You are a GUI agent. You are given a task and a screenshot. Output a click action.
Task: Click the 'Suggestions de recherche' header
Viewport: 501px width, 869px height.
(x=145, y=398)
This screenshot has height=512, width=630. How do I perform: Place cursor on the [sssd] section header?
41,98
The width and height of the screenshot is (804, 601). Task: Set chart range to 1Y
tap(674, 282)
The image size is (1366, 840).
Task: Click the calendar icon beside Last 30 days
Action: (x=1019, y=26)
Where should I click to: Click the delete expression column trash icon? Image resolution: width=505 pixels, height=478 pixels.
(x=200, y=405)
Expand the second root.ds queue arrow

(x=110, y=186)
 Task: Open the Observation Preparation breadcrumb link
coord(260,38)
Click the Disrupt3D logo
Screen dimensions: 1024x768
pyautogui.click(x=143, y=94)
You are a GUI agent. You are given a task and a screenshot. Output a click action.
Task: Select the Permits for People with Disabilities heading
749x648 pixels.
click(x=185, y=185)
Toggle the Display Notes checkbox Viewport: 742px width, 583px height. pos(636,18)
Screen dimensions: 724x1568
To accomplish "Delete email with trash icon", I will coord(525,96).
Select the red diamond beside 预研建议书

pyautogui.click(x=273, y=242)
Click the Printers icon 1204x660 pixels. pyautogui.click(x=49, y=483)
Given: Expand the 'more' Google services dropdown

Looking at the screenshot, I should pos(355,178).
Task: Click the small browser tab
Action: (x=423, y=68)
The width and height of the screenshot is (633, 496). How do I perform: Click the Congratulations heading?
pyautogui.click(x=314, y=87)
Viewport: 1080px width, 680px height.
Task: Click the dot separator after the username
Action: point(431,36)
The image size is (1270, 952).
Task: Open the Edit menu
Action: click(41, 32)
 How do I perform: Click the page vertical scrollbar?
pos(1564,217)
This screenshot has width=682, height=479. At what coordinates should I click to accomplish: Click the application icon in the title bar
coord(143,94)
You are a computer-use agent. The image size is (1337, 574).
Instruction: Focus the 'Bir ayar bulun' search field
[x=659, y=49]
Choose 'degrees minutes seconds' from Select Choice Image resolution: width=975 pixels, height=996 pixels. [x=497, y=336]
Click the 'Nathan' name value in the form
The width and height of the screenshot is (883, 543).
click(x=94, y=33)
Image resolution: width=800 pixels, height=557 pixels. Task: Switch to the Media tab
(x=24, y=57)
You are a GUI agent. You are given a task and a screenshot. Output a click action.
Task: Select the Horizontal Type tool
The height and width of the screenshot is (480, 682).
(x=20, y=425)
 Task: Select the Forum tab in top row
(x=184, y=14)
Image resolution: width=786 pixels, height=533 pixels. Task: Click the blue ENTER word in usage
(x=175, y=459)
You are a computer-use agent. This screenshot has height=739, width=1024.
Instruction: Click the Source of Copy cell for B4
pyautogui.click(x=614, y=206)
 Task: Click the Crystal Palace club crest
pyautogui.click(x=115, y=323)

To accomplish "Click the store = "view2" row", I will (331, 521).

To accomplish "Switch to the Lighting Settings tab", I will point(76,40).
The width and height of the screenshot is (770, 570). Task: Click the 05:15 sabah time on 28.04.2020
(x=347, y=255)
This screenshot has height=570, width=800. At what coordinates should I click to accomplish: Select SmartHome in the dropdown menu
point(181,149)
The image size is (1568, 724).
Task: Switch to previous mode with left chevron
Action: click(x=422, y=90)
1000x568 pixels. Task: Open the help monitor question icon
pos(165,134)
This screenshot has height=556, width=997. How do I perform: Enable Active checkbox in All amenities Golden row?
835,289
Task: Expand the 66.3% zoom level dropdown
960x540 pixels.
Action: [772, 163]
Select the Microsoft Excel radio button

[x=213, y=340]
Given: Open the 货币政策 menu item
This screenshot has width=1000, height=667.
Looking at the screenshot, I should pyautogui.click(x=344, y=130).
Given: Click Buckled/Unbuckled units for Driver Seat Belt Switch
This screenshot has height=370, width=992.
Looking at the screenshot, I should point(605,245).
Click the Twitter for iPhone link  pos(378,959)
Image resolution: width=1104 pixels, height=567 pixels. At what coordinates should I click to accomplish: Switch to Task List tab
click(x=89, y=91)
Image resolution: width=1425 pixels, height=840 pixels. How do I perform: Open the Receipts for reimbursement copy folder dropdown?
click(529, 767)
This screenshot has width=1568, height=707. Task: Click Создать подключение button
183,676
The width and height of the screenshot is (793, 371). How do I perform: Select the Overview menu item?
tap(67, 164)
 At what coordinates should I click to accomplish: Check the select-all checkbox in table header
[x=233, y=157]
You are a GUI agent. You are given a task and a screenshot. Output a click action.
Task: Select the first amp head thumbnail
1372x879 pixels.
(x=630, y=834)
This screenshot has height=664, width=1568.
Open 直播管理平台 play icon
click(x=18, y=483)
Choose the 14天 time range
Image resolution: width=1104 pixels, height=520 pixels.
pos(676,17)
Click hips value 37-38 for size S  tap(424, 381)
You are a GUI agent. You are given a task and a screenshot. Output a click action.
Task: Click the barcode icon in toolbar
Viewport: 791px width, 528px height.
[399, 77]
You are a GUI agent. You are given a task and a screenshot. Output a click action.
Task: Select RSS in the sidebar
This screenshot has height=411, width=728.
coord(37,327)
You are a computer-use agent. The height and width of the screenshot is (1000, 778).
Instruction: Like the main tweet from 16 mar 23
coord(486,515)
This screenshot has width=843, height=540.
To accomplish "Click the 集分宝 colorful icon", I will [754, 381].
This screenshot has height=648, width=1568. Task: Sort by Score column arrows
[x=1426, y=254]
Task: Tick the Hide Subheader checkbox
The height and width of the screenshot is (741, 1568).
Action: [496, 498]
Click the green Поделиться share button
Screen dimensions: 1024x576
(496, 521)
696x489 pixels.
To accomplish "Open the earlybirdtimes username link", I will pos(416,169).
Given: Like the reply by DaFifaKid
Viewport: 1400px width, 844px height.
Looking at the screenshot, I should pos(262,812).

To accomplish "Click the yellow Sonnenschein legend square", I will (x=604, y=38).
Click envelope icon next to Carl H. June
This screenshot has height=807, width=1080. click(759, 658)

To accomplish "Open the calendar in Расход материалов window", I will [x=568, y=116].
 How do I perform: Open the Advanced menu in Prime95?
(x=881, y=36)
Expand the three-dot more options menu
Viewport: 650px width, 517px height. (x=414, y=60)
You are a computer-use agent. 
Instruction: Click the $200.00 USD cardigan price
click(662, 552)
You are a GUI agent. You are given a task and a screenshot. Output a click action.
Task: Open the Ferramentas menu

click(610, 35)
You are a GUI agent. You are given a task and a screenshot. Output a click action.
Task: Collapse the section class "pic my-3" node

○ ○ ○ ○ ○ ○ ○

» TASK ITEM
Every single entry is to be retyped exactly.

» RESPONSE BOX
You are a GUI agent. You are given a task and a screenshot. Output a click action.
Task: Click the 'Suggestions de recherche' header
Viewport: 501px width, 869px height.
(x=145, y=398)
This screenshot has height=512, width=630. How do I perform: Place cursor on the [sssd] section header?
41,98
The width and height of the screenshot is (804, 601). Task: Set chart range to 1Y
tap(674, 282)
The image size is (1366, 840).
Task: Click the calendar icon beside Last 30 days
Action: (x=1019, y=26)
Where should I click to: Click the delete expression column trash icon? Image resolution: width=505 pixels, height=478 pixels.
(x=200, y=405)
Expand the second root.ds queue arrow

(x=110, y=186)
 Task: Open the Observation Preparation breadcrumb link
coord(260,38)
Click the Disrupt3D logo
Screen dimensions: 1024x768
pyautogui.click(x=143, y=94)
You are a GUI agent. You are given a task and a screenshot. Output a click action.
Task: Select the Permits for People with Disabilities heading
749x648 pixels.
click(x=185, y=185)
Toggle the Display Notes checkbox Viewport: 742px width, 583px height. pos(636,18)
Screen dimensions: 724x1568
To accomplish "Delete email with trash icon", I will coord(525,96).
Select the red diamond beside 预研建议书

pyautogui.click(x=273, y=242)
Click the Printers icon 1204x660 pixels. pyautogui.click(x=49, y=483)
Given: Expand the 'more' Google services dropdown

Looking at the screenshot, I should pos(355,178).
Task: Click the small browser tab
Action: (x=423, y=68)
The width and height of the screenshot is (633, 496). How do I perform: Click the Congratulations heading?
pyautogui.click(x=314, y=87)
Viewport: 1080px width, 680px height.
Task: Click the dot separator after the username
Action: point(431,36)
The image size is (1270, 952).
Task: Open the Edit menu
Action: click(41, 32)
 How do I perform: Click the page vertical scrollbar?
pos(1564,217)
This screenshot has width=682, height=479. At what coordinates should I click to accomplish: Click the application icon in the title bar
coord(143,94)
You are a computer-use agent. The image size is (1337, 574).
Instruction: Focus the 'Bir ayar bulun' search field
[x=659, y=49]
Choose 'degrees minutes seconds' from Select Choice Image resolution: width=975 pixels, height=996 pixels. [x=497, y=336]
Click the 'Nathan' name value in the form
The width and height of the screenshot is (883, 543).
click(x=94, y=33)
Image resolution: width=800 pixels, height=557 pixels. Task: Switch to the Media tab
(x=24, y=57)
You are a GUI agent. You are given a task and a screenshot. Output a click action.
Task: Select the Horizontal Type tool
The height and width of the screenshot is (480, 682).
(x=20, y=425)
 Task: Select the Forum tab in top row
(x=184, y=14)
Image resolution: width=786 pixels, height=533 pixels. Task: Click the blue ENTER word in usage
(x=175, y=459)
You are a computer-use agent. This screenshot has height=739, width=1024.
Instruction: Click the Source of Copy cell for B4
pyautogui.click(x=614, y=206)
 Task: Click the Crystal Palace club crest
pyautogui.click(x=115, y=323)

To accomplish "Click the store = "view2" row", I will (331, 521).

To accomplish "Switch to the Lighting Settings tab", I will point(76,40).
The width and height of the screenshot is (770, 570). Task: Click the 05:15 sabah time on 28.04.2020
(x=347, y=255)
This screenshot has height=570, width=800. At what coordinates should I click to accomplish: Select SmartHome in the dropdown menu
point(181,149)
The image size is (1568, 724).
Task: Switch to previous mode with left chevron
Action: click(x=422, y=90)
1000x568 pixels. Task: Open the help monitor question icon
pos(165,134)
This screenshot has height=556, width=997. How do I perform: Enable Active checkbox in All amenities Golden row?
835,289
Task: Expand the 66.3% zoom level dropdown
960x540 pixels.
Action: [772, 163]
Select the Microsoft Excel radio button

[x=213, y=340]
Given: Open the 货币政策 menu item
This screenshot has width=1000, height=667.
Looking at the screenshot, I should pyautogui.click(x=344, y=130).
Given: Click Buckled/Unbuckled units for Driver Seat Belt Switch
This screenshot has height=370, width=992.
Looking at the screenshot, I should point(605,245).
Click the Twitter for iPhone link  pos(378,959)
Image resolution: width=1104 pixels, height=567 pixels. At what coordinates should I click to accomplish: Switch to Task List tab
click(x=89, y=91)
Image resolution: width=1425 pixels, height=840 pixels. How do I perform: Open the Receipts for reimbursement copy folder dropdown?
click(529, 767)
This screenshot has width=1568, height=707. Task: Click Создать подключение button
183,676
The width and height of the screenshot is (793, 371). How do I perform: Select the Overview menu item?
tap(67, 164)
 At what coordinates should I click to accomplish: Check the select-all checkbox in table header
[x=233, y=157]
You are a GUI agent. You are given a task and a screenshot. Output a click action.
Task: Select the first amp head thumbnail
1372x879 pixels.
(x=630, y=834)
This screenshot has height=664, width=1568.
Open 直播管理平台 play icon
click(x=18, y=483)
Choose the 14天 time range
Image resolution: width=1104 pixels, height=520 pixels.
pos(676,17)
Click hips value 37-38 for size S  tap(424, 381)
You are a GUI agent. You are given a task and a screenshot. Output a click action.
Task: Click the barcode icon in toolbar
Viewport: 791px width, 528px height.
[399, 77]
You are a GUI agent. You are given a task and a screenshot. Output a click action.
Task: Select RSS in the sidebar
This screenshot has height=411, width=728.
coord(37,327)
You are a computer-use agent. The height and width of the screenshot is (1000, 778).
Instruction: Like the main tweet from 16 mar 23
coord(486,515)
This screenshot has width=843, height=540.
To accomplish "Click the 集分宝 colorful icon", I will [754, 381].
This screenshot has height=648, width=1568. Task: Sort by Score column arrows
[x=1426, y=254]
Task: Tick the Hide Subheader checkbox
The height and width of the screenshot is (741, 1568).
Action: [496, 498]
Click the green Поделиться share button
Screen dimensions: 1024x576
(496, 521)
696x489 pixels.
To accomplish "Open the earlybirdtimes username link", I will pos(416,169).
Given: Like the reply by DaFifaKid
Viewport: 1400px width, 844px height.
Looking at the screenshot, I should pos(262,812).

To accomplish "Click the yellow Sonnenschein legend square", I will (x=604, y=38).
Click envelope icon next to Carl H. June
This screenshot has height=807, width=1080. click(759, 658)

To accomplish "Open the calendar in Расход материалов window", I will [x=568, y=116].
 How do I perform: Open the Advanced menu in Prime95?
(x=881, y=36)
Expand the three-dot more options menu
Viewport: 650px width, 517px height. (x=414, y=60)
You are a computer-use agent. 
Instruction: Click the $200.00 USD cardigan price
click(662, 552)
You are a GUI agent. You are given a task and a screenshot. Output a click action.
Task: Open the Ferramentas menu

click(610, 35)
You are a GUI agent. You are given a task and a screenshot. Output a click action.
Task: Collapse the section class "pic my-3" node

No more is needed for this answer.